> **Document text**
Worldcoin has a good story to tell but not the one world regulators are interested in
 

Without judging the significance or veracity of the successes that digital ID organization Worldcoin’s executives have claimed this summer, the volume seems to be keeping pace with ominent news.

Worldcoin says that 2.3 million have enrolled in its iris biometrics-secured World ID globally since the project’s late-July launch. CEO Alex Blania has been out front in the marketing blitz, telling reporters that there are 1.7 million monthly active users of the company’s wallet, called the World app.

Blania trumpeted this week that, for the first time, a half-million World app transactions were mediated by the software on one unspecified day.

While not an accomplishment, Worldcoin says it is placing 1,500 iris scanners, called orbs, around the world, having started with maybe 225 of the biometric mirror balls at launch. It claims to have created 2,000 so far.

People enrolling with an orb are paid 25 Worldcoin tokens, a sum valued at US$27.75 on deadline. Tokens peaked at $2.43 one month ago.

> **Your assignment**
Reproduce the Worldcoin article verbatim, starting at "Worldcoin says that" and ending at "one month ago.".

> **Given information**
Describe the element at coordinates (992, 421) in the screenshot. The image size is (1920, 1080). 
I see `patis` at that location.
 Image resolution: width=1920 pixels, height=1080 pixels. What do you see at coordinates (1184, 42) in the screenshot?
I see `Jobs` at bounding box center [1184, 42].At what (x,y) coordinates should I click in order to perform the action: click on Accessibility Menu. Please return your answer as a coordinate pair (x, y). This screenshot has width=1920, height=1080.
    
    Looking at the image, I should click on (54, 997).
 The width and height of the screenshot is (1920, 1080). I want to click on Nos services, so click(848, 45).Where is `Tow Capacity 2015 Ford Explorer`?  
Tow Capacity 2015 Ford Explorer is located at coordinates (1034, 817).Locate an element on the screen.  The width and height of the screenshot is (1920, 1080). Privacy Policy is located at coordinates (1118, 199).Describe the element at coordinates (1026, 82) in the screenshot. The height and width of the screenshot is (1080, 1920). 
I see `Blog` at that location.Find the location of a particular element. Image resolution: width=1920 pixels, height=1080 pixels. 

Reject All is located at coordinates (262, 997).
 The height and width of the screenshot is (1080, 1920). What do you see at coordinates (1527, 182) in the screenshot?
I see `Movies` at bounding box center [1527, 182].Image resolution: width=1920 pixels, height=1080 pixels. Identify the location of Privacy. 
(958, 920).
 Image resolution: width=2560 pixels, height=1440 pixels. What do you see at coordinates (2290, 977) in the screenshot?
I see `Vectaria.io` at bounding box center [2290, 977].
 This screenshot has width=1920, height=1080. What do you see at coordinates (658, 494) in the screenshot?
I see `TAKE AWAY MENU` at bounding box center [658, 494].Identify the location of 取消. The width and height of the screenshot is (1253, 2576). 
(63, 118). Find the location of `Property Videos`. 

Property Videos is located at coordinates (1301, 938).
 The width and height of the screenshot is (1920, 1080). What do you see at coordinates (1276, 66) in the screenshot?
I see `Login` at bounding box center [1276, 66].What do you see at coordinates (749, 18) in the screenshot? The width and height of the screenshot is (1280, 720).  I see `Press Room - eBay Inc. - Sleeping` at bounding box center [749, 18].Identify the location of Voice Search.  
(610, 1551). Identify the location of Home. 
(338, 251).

> **Completed task**
Worldcoin says that 2.3 million have enrolled in its iris biometrics-secured World ID globally since the project’s late-July launch. CEO Alex Blania has been out front in the marketing blitz, telling reporters that there are 1.7 million monthly active users of the company’s wallet, called the World app.

Blania trumpeted this week that, for the first time, a half-million World app transactions were mediated by the software on one unspecified day.

While not an accomplishment, Worldcoin says it is placing 1,500 iris scanners, called orbs, around the world, having started with maybe 225 of the biometric mirror balls at launch. It claims to have created 2,000 so far.

People enrolling with an orb are paid 25 Worldcoin tokens, a sum valued at US$27.75 on deadline. Tokens peaked at $2.43 one month ago.